Corpo do artigo
Depois de onze semanas de bloqueio de Israel à ajuda humanitária, na Faixa de Gaza morre-se à fome. E a bombardeamentos, a ataques de artilharia, a incêndios e a todo o tipo de morte de uma guerra.
Parece que académicos especialistas na matéria decidiram, por fim, que um genocídio é um genocídio, mas em Gaza a situação humanitária piora de dia para dia, chamemos-lhe nós genocídio, massacre, limpeza étnica, extermínio, chacina, matança, mortandade, aniquilação, morticínio ou banho de sangue.
Embora Gaza nos entre pelas notícias, permanece um mapa distante que sofre de todas as distâncias: culturais, religiosas, económicas, políticas – condições perfeitas para que os mortos de Gaza continuem a não ser os nossos mortos.
Esta semana, circulou um vídeo de um bombardeamento de Israel a uma escola no bairro de Al Daraj, na cidade de Gaza, que servia de abrigo a centenas de refugiados.

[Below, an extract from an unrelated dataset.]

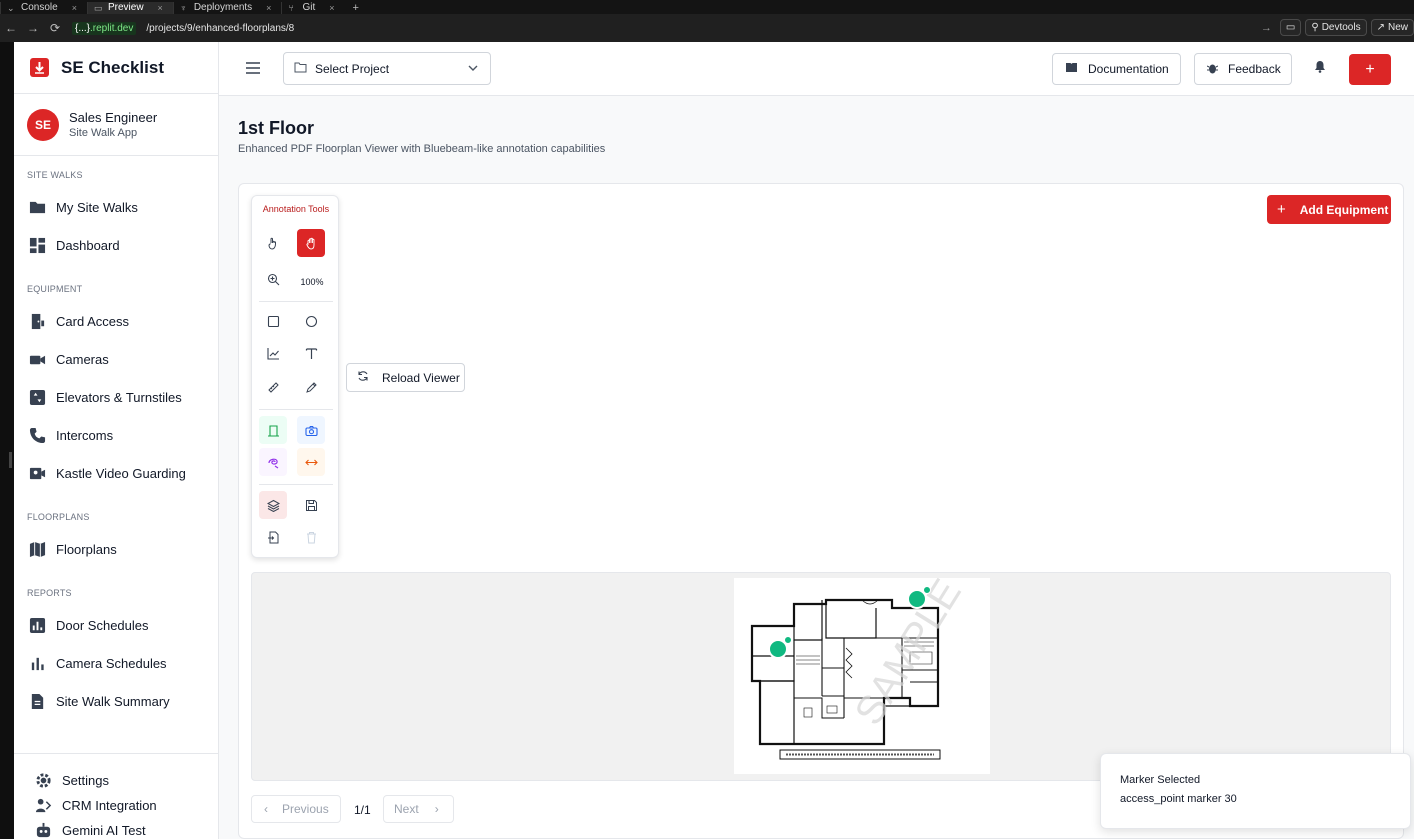 This screenshot has height=839, width=1414. What do you see at coordinates (116, 806) in the screenshot?
I see `sidebar-item-crm: CRM Integration` at bounding box center [116, 806].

Morreram dezoito crianças.
Nas imagens, vê-se uma criança de cinco anos, se tanto, a fugir das chamas. Dá os passos pequenos dos bebés, desequilibra-se, levanta o braço para contrabalançar, saltita entre os escombros. Vemo-la de perfil, em contraste com as chamas, perdida no meio de um edifício prestes a derrocar. Não sei se sobreviveu.
Ao vê-la, pensei que aquele edifício em chamas tanto ficava em Gaza como na Europa, nos Estados Unidos, em África. Pensei que aquela escola ficava em qualquer sítio da humanidade. Algo confuso, procurei-a cá, como se localizá-la em Portugal aproximasse aquela criança.
Num mapa, sobrepus a Faixa de Gaza à região de Lisboa. O Norte fica no Carregado, descendo a zona mais estreita do enclave ao largo do Tejo (Castanheira do Ribatejo, Vila Franca de Xira, Sacavém...), até se alargar na cidade de Lisboa, tocando o Sul do território em Almada. A região mais larga ocupa toda a cidade de Lisboa, mais um pouco da Amadora (não chega a Massamá). Rafah ficaria em Carnaxide e, a leste da Ponte 25 de Abril, o Tejo delimita Israel praticamente na perfeição.
De acordo com esta justaposição, o centro da cidade de Gaza ficaria em Vila Franca. A escola bombardeada no bairro de Al Daraj bem podia ficar a trinta minutos do escritório confortável onde escrevo.
Mas a criança, ao imaginá-la nesta proximidade, como se falasse português, não me pareceu mais nossa, mais minha, nem a urgência de a ajudarmos maior. As crianças são crianças em qualquer mapa, nossas filhas em qualquer região. Contudo, nada temos feito por elas – nem sequer o simples acto simbólico de reconhecer o Estado da Palestina.